Wednesday, October 28, 2009

Cheating will always do you wrong

Late last week I finished the second front on my simple, plain, gray cardigan. With the Michigan winter beginning to choke the daylight from the sky (and the color, too), I found myself without the will to continue into the sleeves. Too much gray (ditto for getting into gear on the Na Craga). I have a simple but colorful sock on the needles, but I’m currently apathetic about that project (I think the simple rib pattern just isn’t fitting the playfulness that is Zauberball Crazy). What’s a Michigander to do but cast on a new project using bright! cheerful! colorful! yarn? Enter Malabrigo Silky Merino, a most luscious fiber. The colorway dill is electrifying. Combine with one simple scarf pattern – Helleborus by Terhi Montonen – and you have a recipe for a quick, satisfying, uplifting knit. Just the right diversion to get you back on track with the simple, gray cardigan.

IMG_3387

Unless. Unless, of course, you won this yarn on a blog contest (thanks, Kristy!), have only 2 hanks and have severely underestimated how far that yarn will go. Well, if you do that, then you end up knitting 5 inches, taking a few measurements and realizing that your scarf will top out at 30 inches. Sure, blocking could push that length to 35 inches, but still. 35 is not 60 (not in this universe at any rate) and a scarf of 30 inches just won’t do.

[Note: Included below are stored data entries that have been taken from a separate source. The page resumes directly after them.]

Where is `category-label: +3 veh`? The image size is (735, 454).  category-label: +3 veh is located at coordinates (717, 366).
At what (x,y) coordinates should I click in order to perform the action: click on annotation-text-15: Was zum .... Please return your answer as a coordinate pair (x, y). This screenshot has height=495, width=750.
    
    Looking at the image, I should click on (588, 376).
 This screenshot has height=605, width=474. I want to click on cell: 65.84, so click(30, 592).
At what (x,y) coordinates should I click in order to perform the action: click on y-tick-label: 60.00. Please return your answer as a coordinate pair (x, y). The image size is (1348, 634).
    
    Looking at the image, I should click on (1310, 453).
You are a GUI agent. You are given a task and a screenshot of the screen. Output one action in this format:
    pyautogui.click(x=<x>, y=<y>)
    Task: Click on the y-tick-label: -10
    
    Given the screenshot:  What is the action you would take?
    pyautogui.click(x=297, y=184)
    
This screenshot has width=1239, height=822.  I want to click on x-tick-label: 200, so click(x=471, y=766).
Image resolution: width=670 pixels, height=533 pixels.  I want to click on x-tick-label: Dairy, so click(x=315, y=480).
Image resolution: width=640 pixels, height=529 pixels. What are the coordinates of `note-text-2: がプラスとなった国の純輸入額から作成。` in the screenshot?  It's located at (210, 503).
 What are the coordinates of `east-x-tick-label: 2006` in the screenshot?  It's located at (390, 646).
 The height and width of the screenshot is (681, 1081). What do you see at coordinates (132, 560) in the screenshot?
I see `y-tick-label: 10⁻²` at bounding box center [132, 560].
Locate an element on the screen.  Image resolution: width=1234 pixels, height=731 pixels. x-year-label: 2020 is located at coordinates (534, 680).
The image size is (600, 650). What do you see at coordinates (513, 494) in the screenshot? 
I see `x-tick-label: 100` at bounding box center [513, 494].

After careful analysis of the situation (read: wondering if I could magically make 2 additional hanks of Malabrigo Silky Merino in Dill appear), I found 2 options:
  • Option 1: Rip the 5 inches and cast on for a scarf of half the current width. It is 12 inches, after all, and a 6-inch wide scarf is very wearable. Pro: A completed scarf from yarn all of the same dye lot. Con: I have to rip my current knitting and settle for a scarf half as wide as I’d hoped.
  • Option 2: Purchase more yarn, albeit of a different dye lot. Pro: I can continue to knit with my current yarn as the remaining yarn is shipped and I get a wide, squishy scarf. Con: the dye lots are different. How gruesome could that look?
So what’s a knitter to do? I know what I should do. Yeah, I realize that cheating on my cardigan has brought me bad knitting karma. And while I know I should probably cast-on for that first sleeve, I suspect I will stray even further and do a little sewing.

1 comment:

Teresa said...

How about this, knit 1 ball of dye lot a, and blend it into dye lot B (you know alternate rows and such). Knit your 2 balls of B, and then go back and finish with A. That way your two ends will be the same, and the neck is different but it is suppose to be that way.